▸ **Dataset content**

>> begin

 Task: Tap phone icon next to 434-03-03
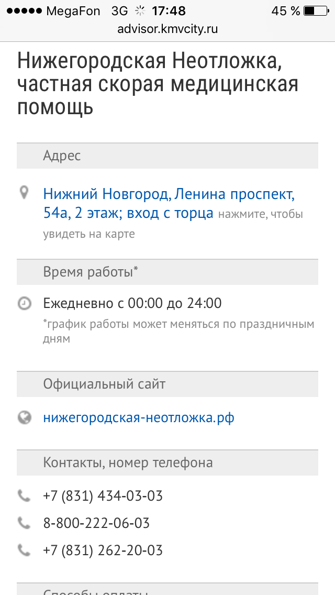coord(24,495)
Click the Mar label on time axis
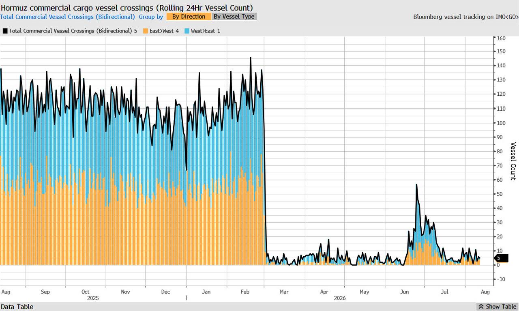519x311 pixels. 284,292
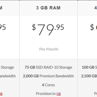Click the right plan's partial price
97x97 pixels.
(x=94, y=27)
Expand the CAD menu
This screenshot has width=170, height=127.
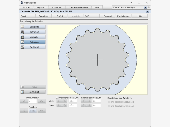click(x=91, y=16)
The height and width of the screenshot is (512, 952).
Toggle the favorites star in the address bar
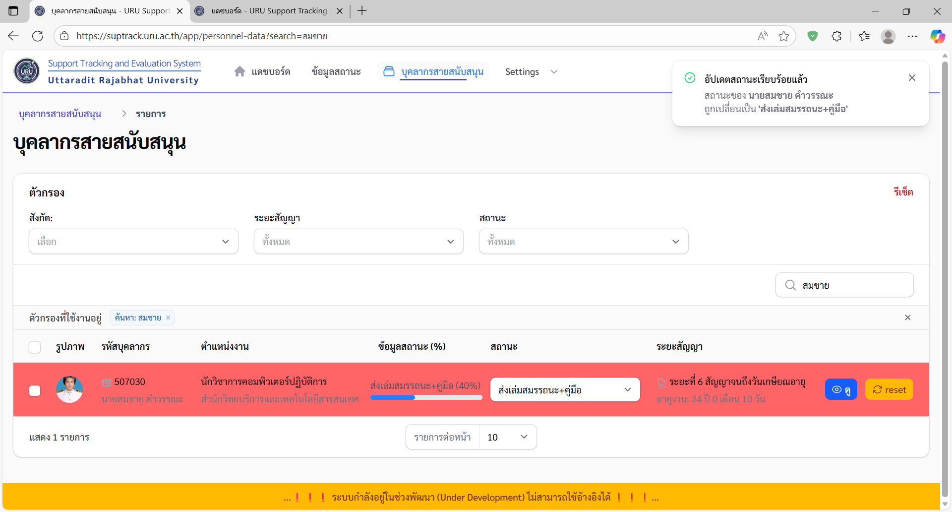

>> end

Please report how many lines in the items above contain the string "width", with case counting, and give only the number.

▸ **Result for this task**
2